FRANKIE & the Heartstrings have a new record, a new line-up and a renewed passion for their craft. Katy Wheeler caught up with them.
Frankie & the Heartstrings are quite the plate-spinners of indie pop.
When they’re not writing and recording new music, planning a tour and forming a new line-up, they’re running a record shop, brewing independent coffee and managing to convince big names such as The Charlatans, Franz Ferdinand, Badly Drawn Boy and Edwyn Collins to come and play their home town.
Since opening record store Pop Recs Ltd in Fawcett Street in June 2013, they’ve become adept at juggling band duties with running a hub of culture in the heart of Sunderland.
As well as being their way of bringing more live music to Wearside, the shop has also been the base for the writing and recording of the band’s third album.
The as-yet-untitled record will be released in June and will showcase the fruits of their labour over the past few months, a period which has seen the Sunderland outfit lose and gain two members.
Let’s face it where else in Sunderland can you get an above average cup of coffee and a Chris Rea record?Dave Harper, drummer with Frankie & the Heartstrings
Joining the fold are Ross Millard, formerly of The Futureheads, on guitar who replaces Mick Ross and Michael Matthews, formerly of This Ain’t Vegas, on bass, who’s replacing Steven Dennis.
They now make up the five-piece with founding band members Dave Harper, Frankie Francis and Michael McKnight.
Frankie said: “Mick didn’t want to be in the band anymore so he could concentrate on other projects, so we came up with this outlandish idea to get Ross to play.
“We had a situation just before Christmas where Dennis didn’t want to be in either. Michael had been part of a touring party, working with us for years, so it was a no brainer to ask him, he knows the songs anyway.”
The past few months has seen the new line-up throw themselves into producing new music, with the first single from the new album due for release in April.
“I know it’s a cliché, but I think it’s the best record we’ve ever made, but I think when people hear it they will agree,” said Frankie.
“Ross has certainly breathed some fresh air into the band, he’s made us reassess what we’re about.
“We spent far too long recording the last album and, not to say we’re not proud of it, but I think it suffered because of that.”
The band are looking forward to the summer festival circuit and have already been lined up to play Willowman in North Yorkshire, Strawberry Fields festival in Leicester and Lindisfarne Festival in Northumberland.
Ross, who along with his fellow band members has taken a hiatus from Futureheads, said: “I think when you’re in band you get used to a certain routine, so change is good, it can make you think of things differently.

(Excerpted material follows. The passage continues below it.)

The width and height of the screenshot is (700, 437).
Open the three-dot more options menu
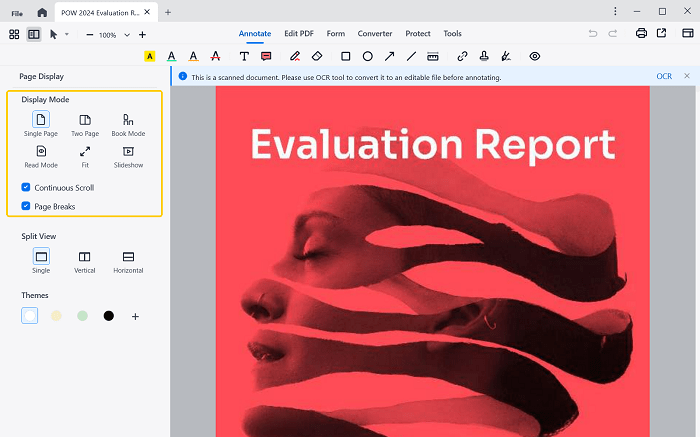613,11
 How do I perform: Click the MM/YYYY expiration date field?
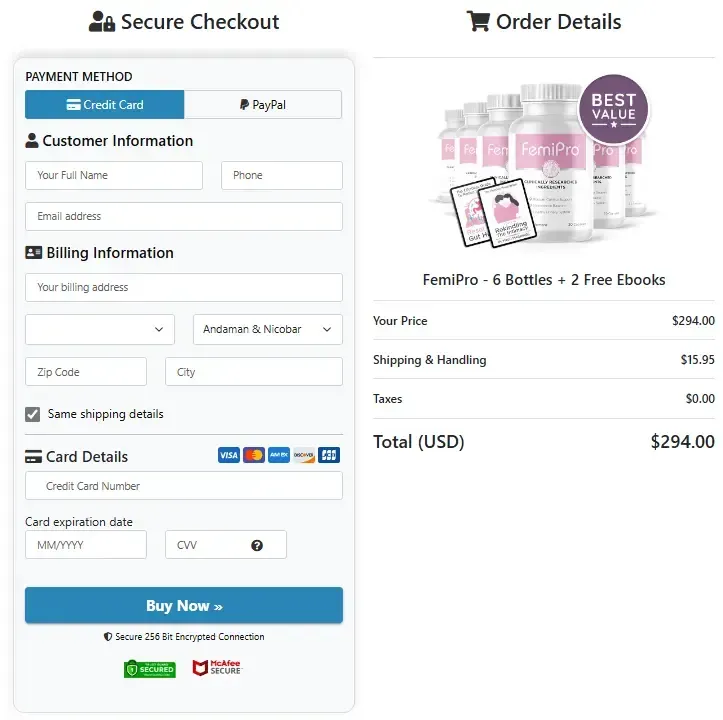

“Sometimes when you’ve been in a band for a long time it’s like you stop considering yourself a musician, like it all happens by accident.
“So then coming and joining this band has felt like becoming a musician again in a way.
“We’re writing new songs, building new chemistry and I’m really enjoying playing the music with different people. One of the reasons The Futureheads decided to have a break is because we wanted to try new things.”
As well as the band, the lads’ other shared passion is, of course, Pop Recs.
They transformed the former derelict Tourist Information Office with just a couple of hundred quid.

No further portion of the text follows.